Prexxel führte uns durch die Station. Sie war verlassen, nur wenige Posbis kreuzten unseren Weg. Und wenn, waren sie einzeln unterwegs, als wäre Gruppenbildung bei Todesstrafe verboten.

Gucky hatte recht: Die Station fühlte sich an wie ein Friedhof.

Vorsichtshalber bewegten wir uns nur in öffentlichen Gängen ohne besonderen Sicherheitsstatus. Wir flogen an der Bahn einer Kugelkabine entlang, wobei ich Prexxel in Fernsteuerung nahm, auch wenn er sich deutlich geschickter anstellte als Willka vor zwei Tagen.

Nach wenigen Minuten erreichten wir eine Deckebene, die schal und abgestanden roch. Irgendwo tropfte es. Hin und wieder sammelten sich Ölpfützen. Die Wände wirkten grau und stumpf. Es gab kaum eine Beleuchtung.

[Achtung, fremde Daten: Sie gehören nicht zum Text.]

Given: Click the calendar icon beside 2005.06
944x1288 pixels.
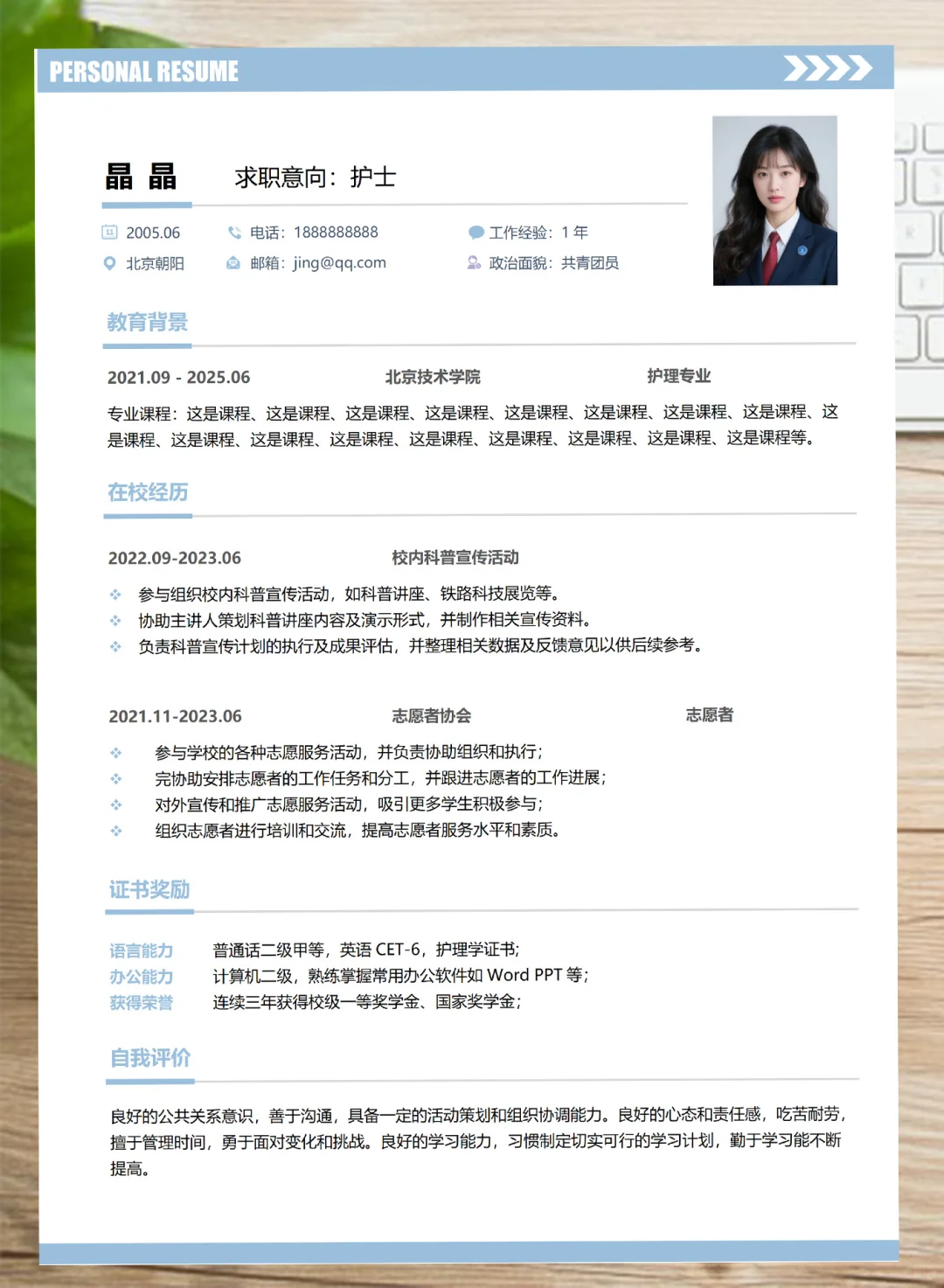Looking at the screenshot, I should coord(108,233).
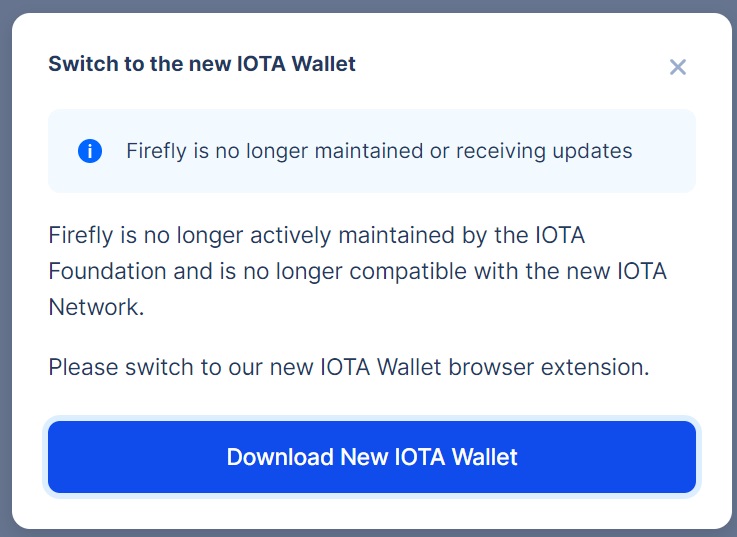Screen dimensions: 737x537
Task: Click the word Firefly in the info banner
Action: 157,152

»Das ist Gabriels Reich«, sagte Prexxel. »Sein Himmel. Hier könnt ihr euch zeigen. Stahmon hält sich aus diesem Abschnitt heraus. In diesem Gebiet ist sowieso alles kaputt. Sie hat es aufgegeben. Normale Posbis kommen nicht hierher.«

»Schöner Himmel!«, spottete Gucky. »Bist du sicher, dass dieser Gabriel nicht genauso wahnsinnig ist wie Stahmon?«

Prexxel bewegte ein Pseudopodienauge hinter dem Visier von links nach rechts, als fürchtete er, belauscht zu werden. »Er gilt als Spinner, so wie Kirt. Man nimmt ihn nicht ernst. Solange er nicht offen vorgeht, lässt Stahmon ihn in Ruhe. Sie weiß, dass sie schon sehr weit gegangen ist. Beinahe ein Drittel der Posbis an Bord haben kein Plasma mehr. Es geht Stahmon nicht darum, die Station zu entvölkern.«

»Eine Waffenruhe also«, schlussfolgerte ich. »Und womöglich eine sehr zerbrechliche. Verfügt Gabriel über erwähnenswerte Machtmittel?«

»Das weiß ich nicht«, sagte Prexxel. »Du müsstest ihn schon selbst fragen.«

»Also gut. Wir beide zeigen uns Gabriel. Ich will mit ihm reden.«

Ich schaltete meine Tarnfunktionen ab. »Bist du da, Gabriel? Kannst du mich hören?«

Aus den Wänden und der Decke dröhnte eine Stimme. »Könnte man so sagen, unsichtbare Fremde. Könnte man so sagen!« Die Stimme kicherte wie ein Kobold, der zu viele berauschende Pilze genascht hatte. »Ich warte schon seit zwei Minuten, dass ihr euch zeigt!«

»Ich bin Atlan da Gonozal! Ich will mit dir reden!«

Wieder kicherte es von allen Seiten. »Besuch. Wie herrlich! Und dann auch noch einer aus der Vergangenheit? Ein Mythos klopft bei mir an ... Und das soll ich glauben? Soll ich das?«

Gucky wollte den Deflektor ebenfalls ausschalten, doch ich hielt ihn zurück. »Noch nicht! Bleib du verborgen, falls er uns angreift. Gemeinsam mit Aurelia.«

»Verborgen ...«, murrte der Ilt im Helmfunk. »Damit du den ganzen Spaß allein hast, ja?«

Prexxel ließ den Helm in den Kragen gleiten. »Gabriel, du kennst mich!«

»Ganz genau!«, donnerte Gabriels Stimme. Sie wurde dabei dunkler und tiefer. »Ich kenne dich! Du bist feige, wie alle Matten-Willys! Wen hast du da angeschleppt? Einen Spitzel von Stahmon? Willst du mich reinlegen, Prexxel, du alabasterfarbener Feigling?«

Vor uns erschien das Holo eines hochgewachsenen, vage humanoiden Posbis. Auf seinem Rücken saßen zwei mächtige schwarze Flügel. Gabriel trug ein schwarzes Piratenkopftuch und eine Augenklappe über dem ovalen Schädel. Ich zweifelte daran, dass er an der Stelle überhaupt ein Auge hatte. Die metallene Struktur seines Schädels und seiner Rippen zeichneten sich unter dem Biomolplast ab.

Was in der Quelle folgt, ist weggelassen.